PETALING JAYA: IHH Healthcare Bhd ’s revenue growth will likely outpace its capacity growth this year, amid high demand from foreign patients across its operations in Malaysia, Turkiye and Europe.
The healthcare services provider, which is expected to add 570 beds in Malaysia, India and Hong Kong in 2024, is expected to register a revenue growth of 13.5% year-on-year in 2024, according to CGS International (CGSI) Research.
“In its latest analyst briefing held on March 1, the management said it is targeting to add about 570 beds across Malaysia, India and Hong Kong in 2024, suggesting that capacity expansion should only pick up from 2025,” the brokerage said.
It noted that IHH’s management had previously indicated that the group was looking to add 4,000 beds organically to increase its total bed capacity by more than 30% from around 12,300 as of end-2023.
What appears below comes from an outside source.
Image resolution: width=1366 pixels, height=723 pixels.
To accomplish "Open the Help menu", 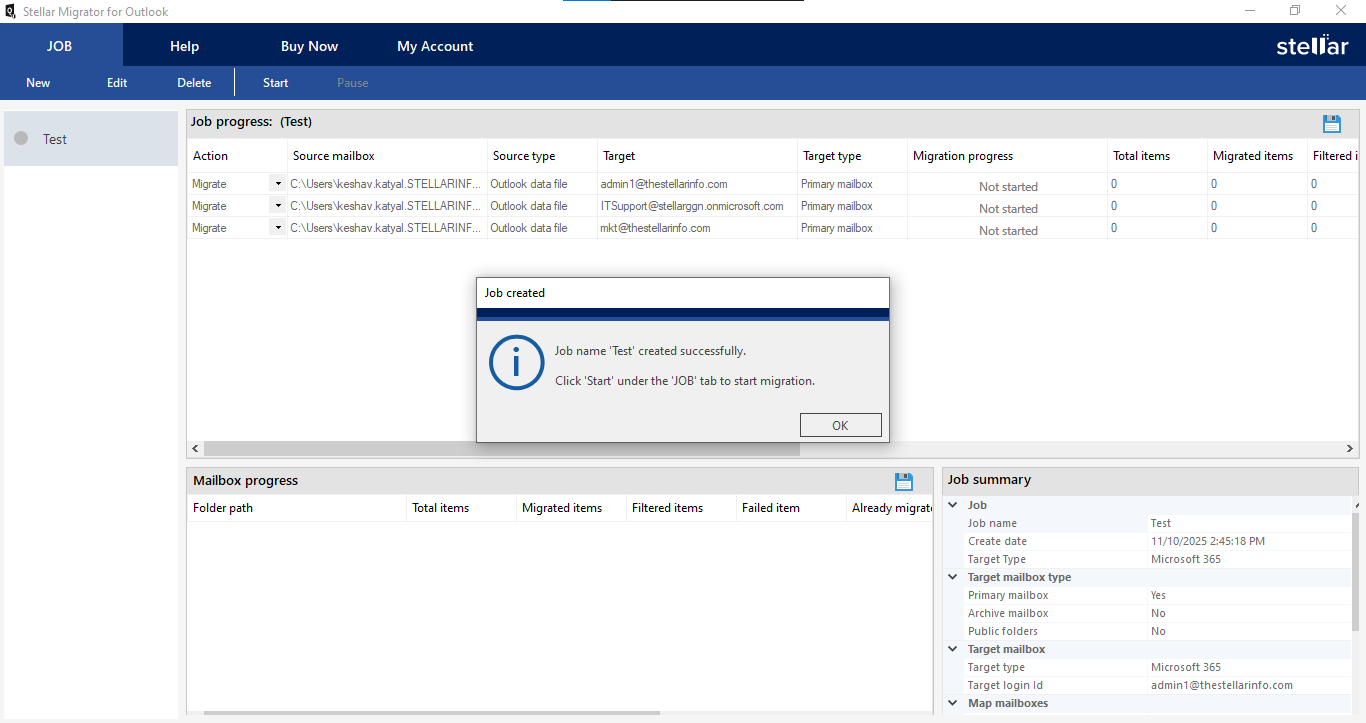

“Nevertheless, our revenue growth forecast of 13.5% year-on-year in 2024 outpaces IHH’s estimated capacity expansion of around 4.6% due to higher revenue intensity assumptions amid an increase in contribution from foreign patients across Malaysia, Turkiye and Europe, as well as an increase in ambulatory care centres in Singapore and Hong Kong.
“This will allow IHH to better utilise its bed capacity across hospitals by decanting lower revenue-intensive activities into these facilities,” it added.
CGSI Research raised its target price for IHH to RM7.88 from RM7.70 previously and reiterated its “add” recommendation on the counter. It said it liked IHH for the different levers of growth available to the company across its operating regions.
The brokerage lowered its 2024 earnings per share forecast for IHH by 0.8%, but increased it for 2025 by 1.9%, after raising its revenue forecasts and incorporating lower margins.
IHH’s revenue rose to a record RM20.93bil in 2023, up from RM17.99bil in 2022, while net profit rose to RM2.95bil from RM1.55bil.
IHH observed year-on-year (y-o-y) revenue growth in the fourth quarter of 2023 (4Q23) across key regions of operations for its hospital services business, that is, Malaysia: (13% y-o-y), Singapore: (11% y-o-y), India (8% y-o-y), as well as Turkiye and Europe (17% y-o-y).
“Malaysia, Turkiye and Europe saw higher inpatient admissions, driven by higher demand from foreign patients.
“Management shared that foreign patient revenue had grown around 130% y-o-y in Malaysia for 2023, to around 6% of total revenue from Malaysia,” CGSI Research said.
“Foreign patients to Turkiye formed 18% of total revenue from Turkiye and Europe in 4Q23 and 2023 alike, while its European operations formed 30% of its revenue from the region, bringing non-lira contribution to revenue for the region to 48% from around 40% in 2022,” it added.
Further, Singapore and India saw higher revenue intensity with more complex treatments undertaken, CGSI Research said.
With the exception of India, there was a slight decline in earnings before interest, tax, depreciation and amortisation margins y-o-y in 4Q23, due to higher staff costs as IHH stepped up hiring efforts to address issues of nursing shortage across its hospitals.